Mbeki also focused on other claims in the Sunday Times article by specialist anaesthetist Fred Mattheyse. Mattheyse, who is now bound for Australia, told the newspaper: ”I’m leaving reluctantly, but I have reached a ceiling in my career here.”

In Parliament, Mbeki said Mattheyse had withdrawn his application and that it was ”entirely false and dishonest of the Sunday Times to suggest that this [his departure to Australia] was a result of the implementation of government policies”.

But Mattheyse has told the Mail & Guardian that the facts of the case ”clearly indicate some other agenda” on Mbeki’s part, and that there are important omissions in his response.

The post for a senior specialist anaesthetist at Tygerberg was first advertised in October 2005. Mattheyse applied and was interviewed in April last year.

According to a colleague who did not want to be named, he was highly recommended by the hospital to the provincial board. ”He is an incredibly well-qualified anaesthetist who also holds a PhD in physiology,” the colleague said.

However, four months later he received a letter saying that the post would be re-advertised.

”Mbeki’s speech made no mention of this first interview that I attended, or the recommendation that the hospital made,” he said.

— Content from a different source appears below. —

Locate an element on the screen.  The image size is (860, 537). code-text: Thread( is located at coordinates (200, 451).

When the position was re-advertised, Mattheyse said he had reapplied in October last year. He was told he would be interviewed only in April the following year – 18 months after his original application. In the interim he had been offered a four-year post in Australia and thus withdrew his application.

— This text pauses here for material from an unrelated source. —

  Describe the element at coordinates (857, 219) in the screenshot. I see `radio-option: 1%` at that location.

While Mattheyse was reluctant to comment directly on the issue of racial nationalism, he said another type of agenda was clearly at play, and to him the most serious result of this was that the department had been without a senior specialist anaesthetist for so long.

Gareth Morgan, DA spokesperson for health, has said that the president had relied on technicalities to explain away the situation.

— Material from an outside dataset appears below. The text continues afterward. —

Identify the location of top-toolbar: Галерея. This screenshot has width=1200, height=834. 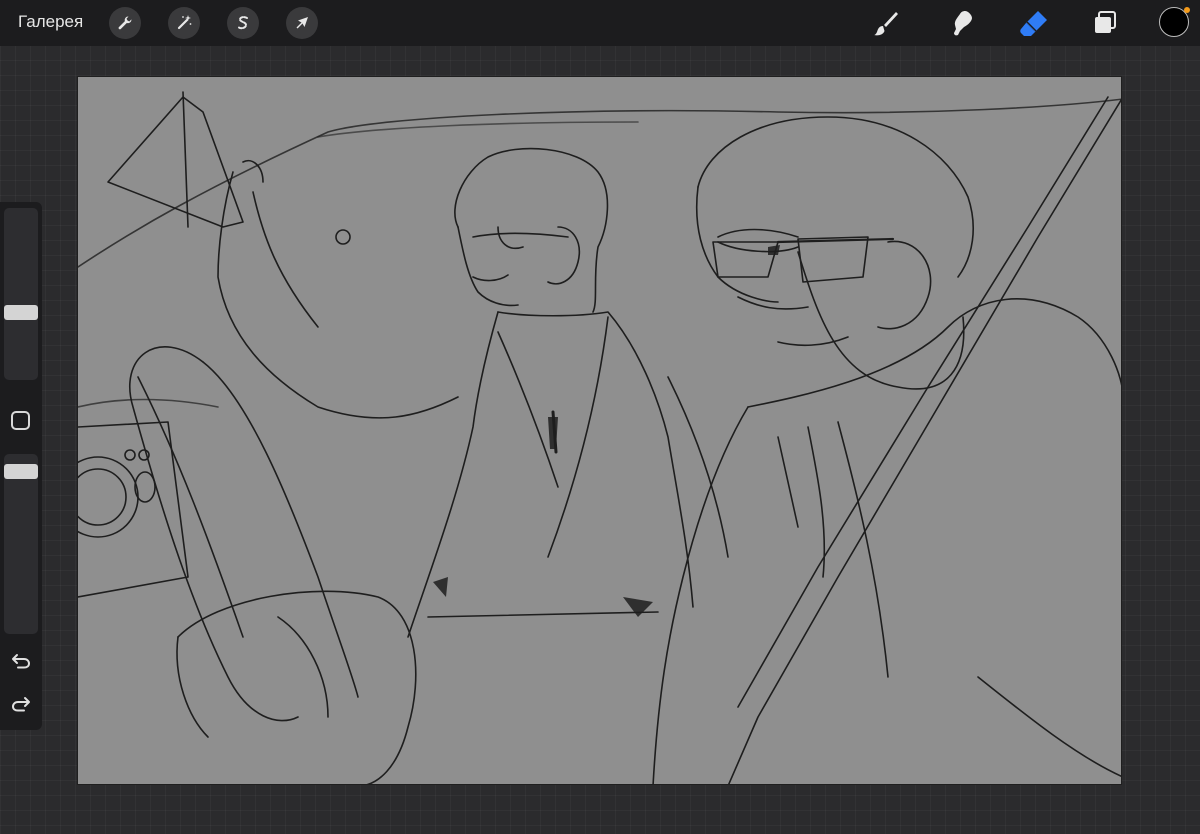
(600, 23).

”He chose to focus on the details,” he said, ”and in doing so spoke about the adverts for positions, waiting periods and other such things. But the basic fact is that an anaesthetist is a critical specialist for any surgery. They had a highly qualified candidate who was accepted by the interview panel but was then rejected by the department, even though the operating lists had to be cut down due to lack of an anaesthetist.”